In essence, these people become the "worried well", a group of people not yet ill, but at risk of developing diseases.
Genetic tests and over-diagnosis
Once restricted to the domain of the clinic, genetic testing is now available to most people, either through their doctor or via the internet. There are a variety of tests in the market, some of which can provide risk estimates associated with complex common diseases such as diabetes, obesity, Alzheimer's disease and cancer.
A major concern with such tests is that they're the beginning of a path toward over-diagnosis, where the potential to develop a disease or being at risk for the disease is strong enough to constitute a label of sickness.
Over-diagnosing includes, but is not limited to, widening disease definitions, early detections of abnormalities that may or may not cause symptoms or death and the use of increasingly sensitive technologies that detect "abnormalities," the causes and consequences of which are unknown at this time.
Genetic testing and screening could be seen as the ultimate test (the most fundamental part of one's body and life is used to classify a person as ill or potentially ill), so what are the implications of using this technology to assist in diagnosing and classifying people?
The worried well
For the individual whose health status is in question, genetic testing has the potential to give them a label, adding them to a growing class of citizens, the "worried well". These people are not ill as they don't display symptoms of the condition with which they are labelled. Nor are they clinically diagnosed as having the disease in question.
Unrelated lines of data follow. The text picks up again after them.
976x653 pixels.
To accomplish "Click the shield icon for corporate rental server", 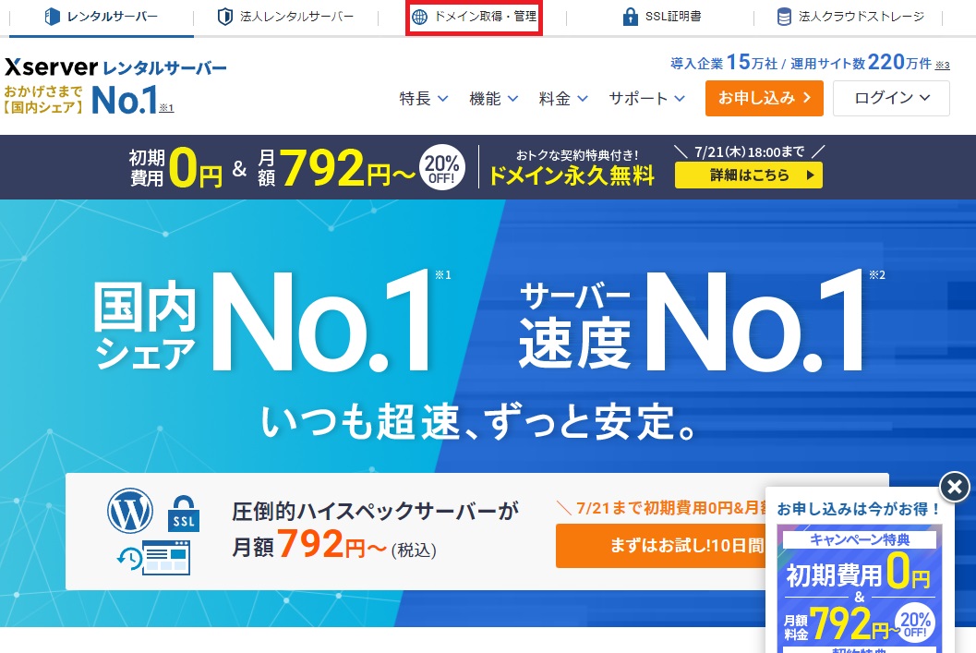I will pyautogui.click(x=224, y=17).
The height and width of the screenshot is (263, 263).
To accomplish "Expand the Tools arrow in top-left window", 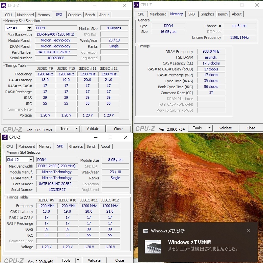I will coord(77,129).
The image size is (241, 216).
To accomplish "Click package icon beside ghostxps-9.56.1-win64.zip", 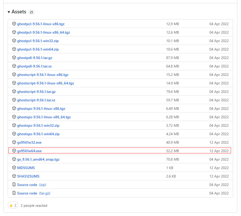I will pos(14,134).

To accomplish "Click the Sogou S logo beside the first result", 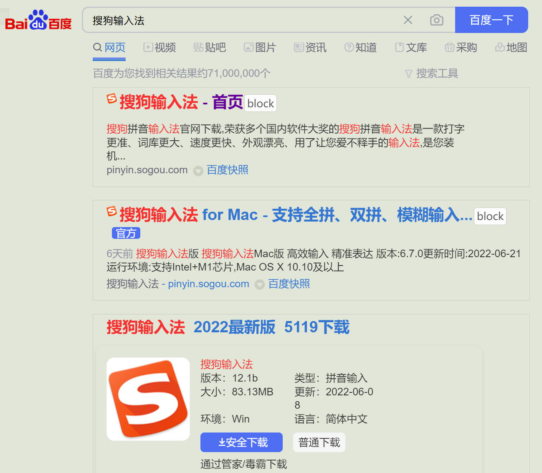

Instead, they are at a pre-phase, they are now genetically at risk for a particular disease. But the date, time, and list of symptoms they're likely to experience or the severity of the illness are yet to be determined.
For an individual seeking an explanation for their state of (ill) health, over-diagnosis based on their genetics can confirm their fears that something may be wrong. This means they are now expected to fulfil personal, familial and societal roles traditionally associated with being sick while not actually displaying symptoms of illness.
Along with this new role, the worried well are also endowed with benefits traditionally reserved for people who are unwell - special levels of treatment, access to certain medical care and different levels of expected behaviour. And, to know that you are at risk for a disease means you are also now responsible for taking action to reduce or subvert your likely future of ill health. Not to do so could render you morally culpable for any ill-health your future may hold.
For society, the implications of genetic testing and over-diagnosis is the opportunity cost of treating the genetically at risk rather than those who are symptomatically ill. In the struggle for scarce resources, decisions are made between who and what diseases will receive the funds they desperately need. At this intersection, diagnosis plays a pivotal role in what and who is a beneficiary of the resources available and how they can best be procured.
One potential (and limited) benefit of these tests is the creation of new markets for drugs or preventative treatments that can flourish as more people are labelled with conditions. But with health-care costs increasing and the need for rationing a central concern, there's also the danger that resources will be diverted from public health measures that have a chance of preventing genuine illness in favour of treating "pseudodiseases".
If we are not careful, we may let the benefits of a sick label outweigh the benefits associated with being healthy. In this new millennium of advancing technologies, there's cause for concern when the race is no longer toward who can be described as healthy, but who can be classified as ill or diseased.
Jacqueline Savard is a PhD candidate in the Centre for Values, Ethics and the Law in Medicine (VELiM) at Sydney Medical School.